Your objective:
Rewrite the lines from the one containing "How do I perform: Switch" through the one containing "Action: (x=80, y=183)", inclusive, replacing "heart icon" with "like button" and changing nothing else.

Records for finding displayed items:
┄┄┄┄┄┄┄┄┄┄

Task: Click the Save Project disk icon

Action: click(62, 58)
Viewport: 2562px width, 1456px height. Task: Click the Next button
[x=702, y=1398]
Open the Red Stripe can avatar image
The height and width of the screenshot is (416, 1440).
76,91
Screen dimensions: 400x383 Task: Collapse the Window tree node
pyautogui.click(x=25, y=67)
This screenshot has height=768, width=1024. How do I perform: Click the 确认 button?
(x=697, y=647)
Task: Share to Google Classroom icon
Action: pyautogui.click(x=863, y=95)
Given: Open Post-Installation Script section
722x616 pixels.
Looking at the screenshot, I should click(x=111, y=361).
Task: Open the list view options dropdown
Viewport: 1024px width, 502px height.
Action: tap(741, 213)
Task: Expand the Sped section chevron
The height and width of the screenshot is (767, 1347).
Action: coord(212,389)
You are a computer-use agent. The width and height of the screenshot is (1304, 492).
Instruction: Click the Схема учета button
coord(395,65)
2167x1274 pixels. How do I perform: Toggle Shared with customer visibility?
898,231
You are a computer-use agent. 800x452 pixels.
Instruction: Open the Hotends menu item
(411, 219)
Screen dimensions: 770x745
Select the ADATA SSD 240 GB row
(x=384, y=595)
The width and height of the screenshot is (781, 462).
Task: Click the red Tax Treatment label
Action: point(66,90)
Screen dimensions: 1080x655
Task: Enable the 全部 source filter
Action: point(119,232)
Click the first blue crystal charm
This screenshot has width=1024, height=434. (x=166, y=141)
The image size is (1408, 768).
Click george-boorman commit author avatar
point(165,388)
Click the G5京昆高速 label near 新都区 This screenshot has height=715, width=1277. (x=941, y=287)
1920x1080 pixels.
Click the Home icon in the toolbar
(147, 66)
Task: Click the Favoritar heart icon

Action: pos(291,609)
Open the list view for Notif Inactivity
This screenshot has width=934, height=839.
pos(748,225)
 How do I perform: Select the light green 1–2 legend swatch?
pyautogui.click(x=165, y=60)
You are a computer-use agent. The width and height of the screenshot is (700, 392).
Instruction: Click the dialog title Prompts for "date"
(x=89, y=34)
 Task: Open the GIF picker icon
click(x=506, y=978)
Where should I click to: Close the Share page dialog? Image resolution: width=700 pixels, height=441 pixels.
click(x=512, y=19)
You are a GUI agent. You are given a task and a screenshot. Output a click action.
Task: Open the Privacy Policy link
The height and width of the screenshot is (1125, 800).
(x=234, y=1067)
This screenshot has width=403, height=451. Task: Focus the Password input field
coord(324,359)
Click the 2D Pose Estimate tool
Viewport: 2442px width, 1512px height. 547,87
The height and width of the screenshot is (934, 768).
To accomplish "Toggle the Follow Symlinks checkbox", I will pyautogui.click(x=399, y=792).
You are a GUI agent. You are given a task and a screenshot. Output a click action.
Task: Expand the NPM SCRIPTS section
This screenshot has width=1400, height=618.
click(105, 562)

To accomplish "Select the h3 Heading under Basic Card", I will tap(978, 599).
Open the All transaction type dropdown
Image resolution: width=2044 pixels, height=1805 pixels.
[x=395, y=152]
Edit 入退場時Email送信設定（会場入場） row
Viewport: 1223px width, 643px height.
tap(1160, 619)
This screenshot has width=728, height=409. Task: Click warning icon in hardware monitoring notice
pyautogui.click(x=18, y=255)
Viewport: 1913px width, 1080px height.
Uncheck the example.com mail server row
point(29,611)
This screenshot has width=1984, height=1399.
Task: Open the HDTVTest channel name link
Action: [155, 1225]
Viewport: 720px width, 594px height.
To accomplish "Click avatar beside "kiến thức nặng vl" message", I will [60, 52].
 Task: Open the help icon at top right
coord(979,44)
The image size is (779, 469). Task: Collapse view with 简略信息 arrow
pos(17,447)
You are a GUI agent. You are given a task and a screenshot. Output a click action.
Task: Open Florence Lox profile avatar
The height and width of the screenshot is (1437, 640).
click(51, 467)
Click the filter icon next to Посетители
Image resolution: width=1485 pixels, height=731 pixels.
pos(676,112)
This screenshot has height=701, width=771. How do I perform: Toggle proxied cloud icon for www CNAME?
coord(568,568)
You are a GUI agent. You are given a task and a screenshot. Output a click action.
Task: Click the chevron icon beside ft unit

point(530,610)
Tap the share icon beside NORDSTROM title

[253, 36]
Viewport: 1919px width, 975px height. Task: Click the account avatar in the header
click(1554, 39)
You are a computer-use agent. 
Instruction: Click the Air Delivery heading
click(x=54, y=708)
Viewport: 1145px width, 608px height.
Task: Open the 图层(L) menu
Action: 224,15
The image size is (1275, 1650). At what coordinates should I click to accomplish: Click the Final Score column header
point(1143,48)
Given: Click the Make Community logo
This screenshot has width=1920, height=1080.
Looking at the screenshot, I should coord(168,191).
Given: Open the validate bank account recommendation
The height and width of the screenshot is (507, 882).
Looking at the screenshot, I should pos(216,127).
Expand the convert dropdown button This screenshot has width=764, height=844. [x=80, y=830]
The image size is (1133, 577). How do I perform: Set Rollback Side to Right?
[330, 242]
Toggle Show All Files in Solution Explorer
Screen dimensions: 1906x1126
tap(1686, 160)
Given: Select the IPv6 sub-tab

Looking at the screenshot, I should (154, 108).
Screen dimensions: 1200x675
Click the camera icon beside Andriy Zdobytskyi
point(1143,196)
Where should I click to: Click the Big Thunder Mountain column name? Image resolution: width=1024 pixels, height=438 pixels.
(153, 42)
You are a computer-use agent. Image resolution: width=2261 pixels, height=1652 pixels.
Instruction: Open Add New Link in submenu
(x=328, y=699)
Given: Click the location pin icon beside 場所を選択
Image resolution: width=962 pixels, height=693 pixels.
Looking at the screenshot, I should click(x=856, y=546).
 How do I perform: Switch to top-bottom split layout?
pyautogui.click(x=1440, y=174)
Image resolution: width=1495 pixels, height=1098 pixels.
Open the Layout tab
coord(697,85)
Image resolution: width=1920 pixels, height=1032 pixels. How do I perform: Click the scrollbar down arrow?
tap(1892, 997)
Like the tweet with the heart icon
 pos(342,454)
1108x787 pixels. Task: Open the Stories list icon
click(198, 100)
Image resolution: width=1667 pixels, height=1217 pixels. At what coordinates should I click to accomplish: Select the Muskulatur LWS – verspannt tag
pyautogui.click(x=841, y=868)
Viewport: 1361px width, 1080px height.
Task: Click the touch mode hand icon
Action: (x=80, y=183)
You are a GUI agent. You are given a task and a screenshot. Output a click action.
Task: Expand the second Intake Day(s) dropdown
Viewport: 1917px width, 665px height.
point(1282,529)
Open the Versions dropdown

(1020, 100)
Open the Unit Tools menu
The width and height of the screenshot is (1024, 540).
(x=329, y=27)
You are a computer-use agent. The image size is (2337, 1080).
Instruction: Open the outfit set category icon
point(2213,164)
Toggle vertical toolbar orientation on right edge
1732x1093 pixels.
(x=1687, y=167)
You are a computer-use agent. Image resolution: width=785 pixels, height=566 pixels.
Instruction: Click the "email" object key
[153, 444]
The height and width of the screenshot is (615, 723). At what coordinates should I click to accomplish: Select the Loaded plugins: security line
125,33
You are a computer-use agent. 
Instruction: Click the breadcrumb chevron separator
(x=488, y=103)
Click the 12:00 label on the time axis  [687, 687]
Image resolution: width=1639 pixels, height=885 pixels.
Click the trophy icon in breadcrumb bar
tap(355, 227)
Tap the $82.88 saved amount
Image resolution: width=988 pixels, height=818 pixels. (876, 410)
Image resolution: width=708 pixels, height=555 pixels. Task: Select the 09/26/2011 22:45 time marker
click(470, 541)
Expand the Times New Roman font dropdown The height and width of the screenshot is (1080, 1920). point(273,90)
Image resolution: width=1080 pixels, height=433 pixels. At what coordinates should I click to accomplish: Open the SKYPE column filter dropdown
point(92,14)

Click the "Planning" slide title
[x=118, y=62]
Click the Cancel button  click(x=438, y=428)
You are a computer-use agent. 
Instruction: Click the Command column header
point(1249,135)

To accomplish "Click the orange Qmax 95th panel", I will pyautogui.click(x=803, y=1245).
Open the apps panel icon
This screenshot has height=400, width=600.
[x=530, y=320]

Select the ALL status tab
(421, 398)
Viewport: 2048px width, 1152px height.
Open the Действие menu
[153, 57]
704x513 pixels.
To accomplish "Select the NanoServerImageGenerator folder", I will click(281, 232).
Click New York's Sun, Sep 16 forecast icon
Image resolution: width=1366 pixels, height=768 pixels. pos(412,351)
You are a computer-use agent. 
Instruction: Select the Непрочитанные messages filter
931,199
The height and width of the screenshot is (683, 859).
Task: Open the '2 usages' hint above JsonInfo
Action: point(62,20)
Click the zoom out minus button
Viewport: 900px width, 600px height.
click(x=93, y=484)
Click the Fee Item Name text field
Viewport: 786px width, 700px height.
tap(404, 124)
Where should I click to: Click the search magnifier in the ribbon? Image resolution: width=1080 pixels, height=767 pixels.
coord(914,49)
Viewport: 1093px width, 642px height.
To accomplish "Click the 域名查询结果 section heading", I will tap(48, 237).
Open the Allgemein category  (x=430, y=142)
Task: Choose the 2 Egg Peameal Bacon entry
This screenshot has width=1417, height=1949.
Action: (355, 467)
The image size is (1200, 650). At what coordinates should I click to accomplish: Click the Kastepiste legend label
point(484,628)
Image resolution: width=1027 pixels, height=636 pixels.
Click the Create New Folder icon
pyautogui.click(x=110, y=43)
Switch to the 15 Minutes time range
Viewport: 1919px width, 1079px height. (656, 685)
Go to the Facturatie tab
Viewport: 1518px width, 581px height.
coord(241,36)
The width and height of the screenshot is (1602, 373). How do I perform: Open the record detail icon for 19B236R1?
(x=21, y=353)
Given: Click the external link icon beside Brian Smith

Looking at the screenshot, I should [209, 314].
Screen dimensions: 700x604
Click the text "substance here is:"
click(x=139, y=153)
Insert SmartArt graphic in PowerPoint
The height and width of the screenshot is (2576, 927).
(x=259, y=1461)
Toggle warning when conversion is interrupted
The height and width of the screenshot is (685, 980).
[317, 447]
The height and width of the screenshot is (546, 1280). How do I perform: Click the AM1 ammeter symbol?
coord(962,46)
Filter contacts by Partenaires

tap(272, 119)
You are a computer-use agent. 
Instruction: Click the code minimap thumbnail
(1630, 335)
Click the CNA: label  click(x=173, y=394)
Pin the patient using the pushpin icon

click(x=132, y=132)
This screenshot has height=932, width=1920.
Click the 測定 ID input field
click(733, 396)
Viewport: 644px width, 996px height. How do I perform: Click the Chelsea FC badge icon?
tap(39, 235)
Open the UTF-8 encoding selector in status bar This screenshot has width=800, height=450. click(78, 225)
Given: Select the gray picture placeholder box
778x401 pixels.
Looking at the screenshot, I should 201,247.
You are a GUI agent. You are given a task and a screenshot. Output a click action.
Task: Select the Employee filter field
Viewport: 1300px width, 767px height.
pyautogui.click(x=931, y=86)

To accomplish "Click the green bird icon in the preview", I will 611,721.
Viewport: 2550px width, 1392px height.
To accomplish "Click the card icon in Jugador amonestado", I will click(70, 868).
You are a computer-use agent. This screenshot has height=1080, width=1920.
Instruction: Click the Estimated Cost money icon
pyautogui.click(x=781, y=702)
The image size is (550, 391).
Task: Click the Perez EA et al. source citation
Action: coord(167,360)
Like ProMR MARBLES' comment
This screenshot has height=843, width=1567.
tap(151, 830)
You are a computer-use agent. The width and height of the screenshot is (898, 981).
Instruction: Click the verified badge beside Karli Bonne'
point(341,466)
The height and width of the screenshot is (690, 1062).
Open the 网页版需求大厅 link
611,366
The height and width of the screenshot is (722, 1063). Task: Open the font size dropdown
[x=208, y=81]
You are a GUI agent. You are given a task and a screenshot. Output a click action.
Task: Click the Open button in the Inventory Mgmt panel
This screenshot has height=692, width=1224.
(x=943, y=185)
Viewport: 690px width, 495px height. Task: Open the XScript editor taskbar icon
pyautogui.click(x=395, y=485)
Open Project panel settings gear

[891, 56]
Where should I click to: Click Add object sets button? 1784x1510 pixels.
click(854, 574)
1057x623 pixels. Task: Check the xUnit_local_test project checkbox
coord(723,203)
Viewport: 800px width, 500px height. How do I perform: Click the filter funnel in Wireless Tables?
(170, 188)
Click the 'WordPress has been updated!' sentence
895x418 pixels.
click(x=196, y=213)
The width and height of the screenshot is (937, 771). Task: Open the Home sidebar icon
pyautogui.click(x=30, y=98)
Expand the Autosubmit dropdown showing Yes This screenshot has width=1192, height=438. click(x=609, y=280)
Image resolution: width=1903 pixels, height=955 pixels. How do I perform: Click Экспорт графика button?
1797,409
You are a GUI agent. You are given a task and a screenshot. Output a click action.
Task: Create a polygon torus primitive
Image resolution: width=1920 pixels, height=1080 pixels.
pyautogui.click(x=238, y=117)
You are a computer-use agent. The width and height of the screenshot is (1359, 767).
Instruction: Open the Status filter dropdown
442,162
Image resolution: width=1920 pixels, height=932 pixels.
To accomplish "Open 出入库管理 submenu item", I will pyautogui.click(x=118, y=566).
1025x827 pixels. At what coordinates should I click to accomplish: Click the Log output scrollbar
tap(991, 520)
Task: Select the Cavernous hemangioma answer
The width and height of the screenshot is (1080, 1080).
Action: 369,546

┄┄┄┄┄┄┄┄┄┄

The solution:
 How do I perform: Switch to top-bottom split layout?
pyautogui.click(x=1440, y=174)
Image resolution: width=1495 pixels, height=1098 pixels.
Open the Layout tab
coord(697,85)
Image resolution: width=1920 pixels, height=1032 pixels. How do I perform: Click the scrollbar down arrow?
tap(1892, 997)
Like the tweet with the like button
 pos(342,454)
1108x787 pixels. Task: Open the Stories list icon
click(198, 100)
Image resolution: width=1667 pixels, height=1217 pixels. At what coordinates should I click to accomplish: Select the Muskulatur LWS – verspannt tag
pyautogui.click(x=841, y=868)
Viewport: 1361px width, 1080px height.
Task: Click the touch mode hand icon
Action: (x=80, y=183)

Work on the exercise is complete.